1 teaspoon vanilla extract


1 1/3 cups all-purpose flour

1/2 teaspoon baking powder


1/2 teaspoon baking soda


1/4 teaspoon salt


¾ cup dark chocolate chips* (*reserve  ¼ Cup for chopping).  You can use semi-sweet in a pinch. 

This recipe can easily be doubled.   It will make about a dozen 3” cookies.

 

Directions

1. Preheat oven to 375.
2.  Chop ¼ cup of the chocolate chips into smaller, coarsely chopped pieces. Set aside with remaining chocolate.

3.    In a mixing bowl, combine unsalted butter and Nutella just until combined.

4.  Add sugars to the mixing bowl, and mix just until combined.

5.  Add the egg, and mix for 30 seconds, or just until egg is combined. Add the vanilla.

It is here that most people make a crucial mistake in cookie baking:  they over-mix  the batter.  Unlike cake batter making, when making cookies you don’t want to beat eggs and sugars for 3-4 minutes until they are fluffy and aerated.  Over-mixing cookie dough in this step will negatively alter the structure of your cookie.  So, just mix that egg until it’s mixed into the butter and sugar, and when you no longer see the yolks, stop mixing. 

 

6.  In a separate bowl, combine the dry ingredients (flour, baking powder, baking soda, and salt).  Slowly add the flour mixture into the butter mixture.

7.  Stop mixing when you no longer see the white flour peeking through your brown cookie dough.  Again, you don’t want to over-mix.

8.  Mix in the chocolate.

9.  Scoop your cookie dough into equal sized balls.  I like to use a cookie or ice cream scoop with a trigger spring, specifically a size 30# disher/scoop, but you can also use regular ol  spoons as well.

 

 

 

Now here is a pro-baking tip: 

Once you scoop your cookie dough into balls, freeze your cookie dough for at least 15 minutes before baking.  Have you ever baked a cookie from scratch and wondered why they weren't as perfectly round as the cookies you've bought at a bakery?  This is the secret of the pros!  We bake cookies from the frozen state.

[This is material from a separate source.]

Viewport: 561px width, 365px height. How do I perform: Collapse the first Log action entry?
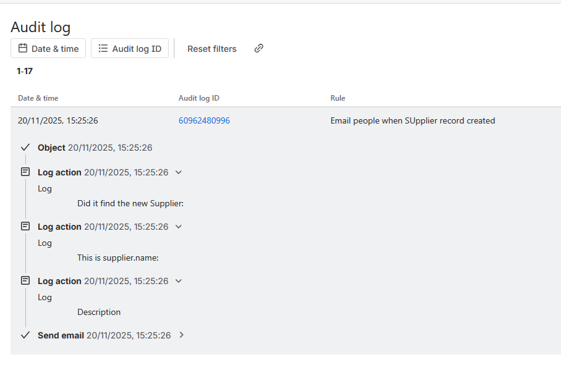point(179,172)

You are more likely to get a perfectly round cookie when cold dough enters the hot oven.  Fresh cookie dough is soft and the butter in that cookie is at room temperature.  This softened butter and cookie dough means butter in that fresh cookie dough will start to melt before the cookie has “set” into the perfect circle.  This is why cookies spread when you bake them fresh (versus refrigerating or freezing the dough first.)

 

 

10.  Time to Bake.  Place your chilled (or frozen) cookie dough on an parchment-lined baking sheet and bake until edges are golden brown.  Bake time depends on the size of the cookie you make.

 

  • If you’re baking rounded tablespoons of cookie dough, it will take about 9 minutes for your cookies to bake.
  • If you used a 30# scoop/disher, which will make a 3” inch cookie, the cookies will take about 12 minutes to bake.